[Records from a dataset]
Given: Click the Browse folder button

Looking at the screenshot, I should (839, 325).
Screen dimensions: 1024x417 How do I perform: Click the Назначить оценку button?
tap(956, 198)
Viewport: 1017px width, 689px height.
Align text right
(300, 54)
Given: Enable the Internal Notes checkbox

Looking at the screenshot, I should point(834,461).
==
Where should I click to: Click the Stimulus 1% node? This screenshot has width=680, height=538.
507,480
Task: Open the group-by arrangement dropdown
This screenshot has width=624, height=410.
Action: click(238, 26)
==
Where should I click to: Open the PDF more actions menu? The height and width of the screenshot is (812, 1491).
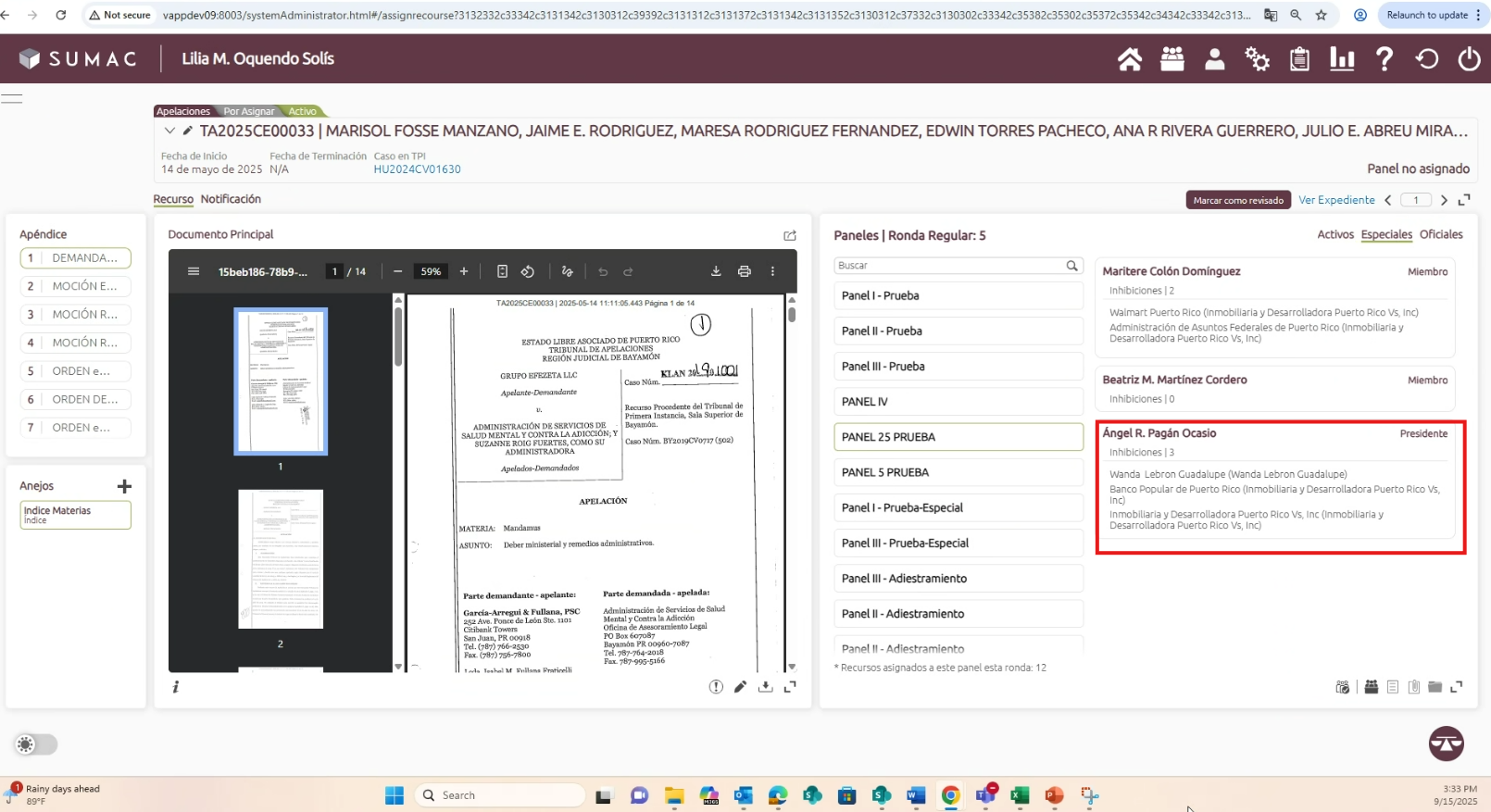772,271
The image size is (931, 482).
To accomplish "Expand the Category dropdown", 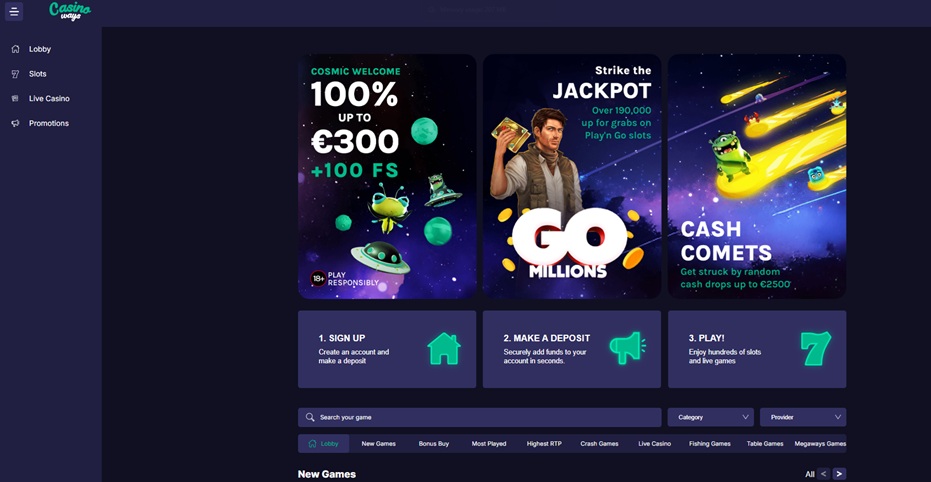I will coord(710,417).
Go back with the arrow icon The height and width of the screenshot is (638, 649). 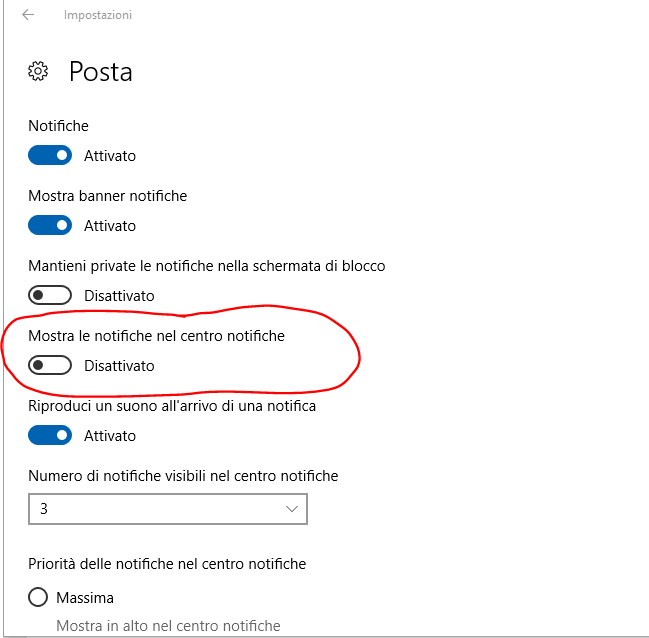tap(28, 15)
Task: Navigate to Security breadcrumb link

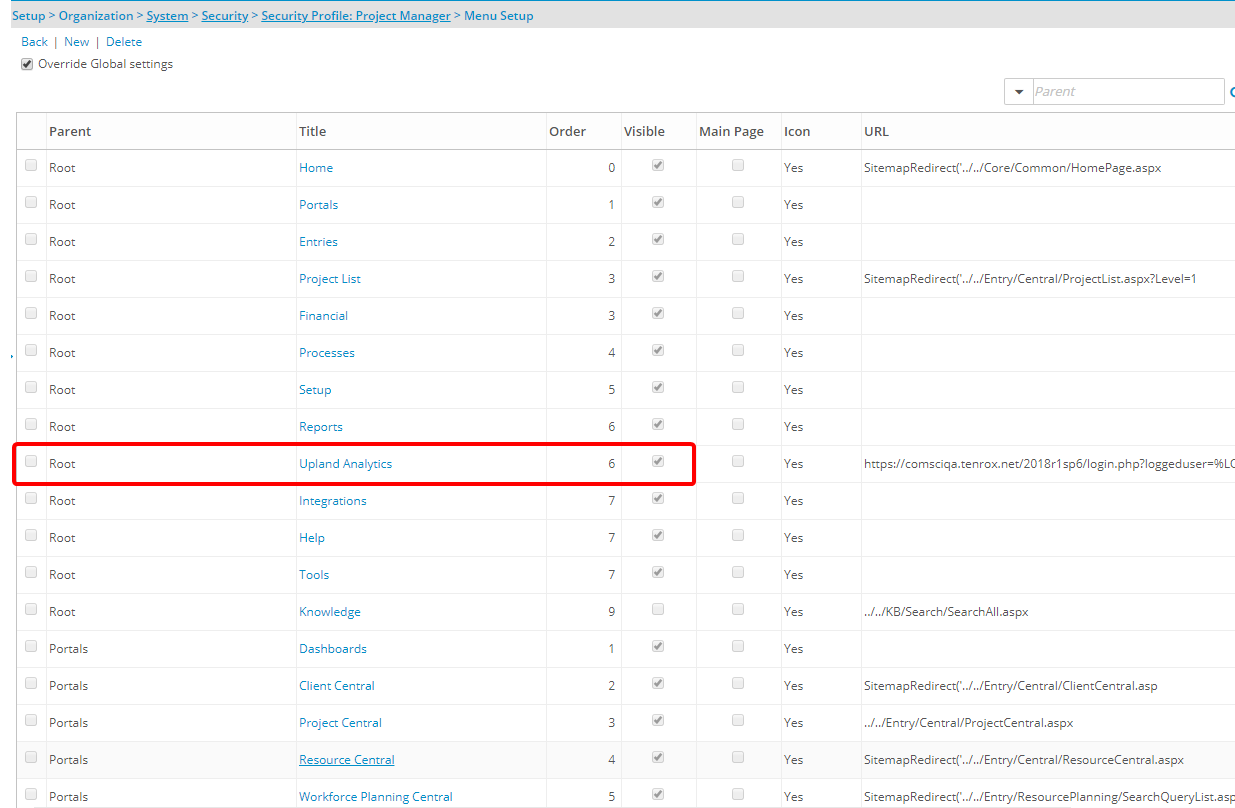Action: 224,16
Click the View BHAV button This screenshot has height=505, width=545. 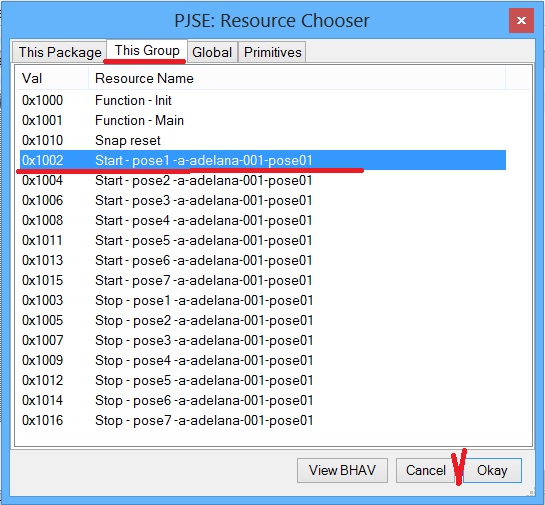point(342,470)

▶ Directions
Can you return the items from the line containing "Given: Click the Browse folder button" through the line containing "Looking at the screenshot, I should point(834,461).", both included, copied unchanged?

▶ The answer
Given: Click the Browse folder button

Looking at the screenshot, I should (839, 325).
Screen dimensions: 1024x417 How do I perform: Click the Назначить оценку button?
tap(956, 198)
Viewport: 1017px width, 689px height.
Align text right
(300, 54)
Given: Enable the Internal Notes checkbox

Looking at the screenshot, I should point(834,461).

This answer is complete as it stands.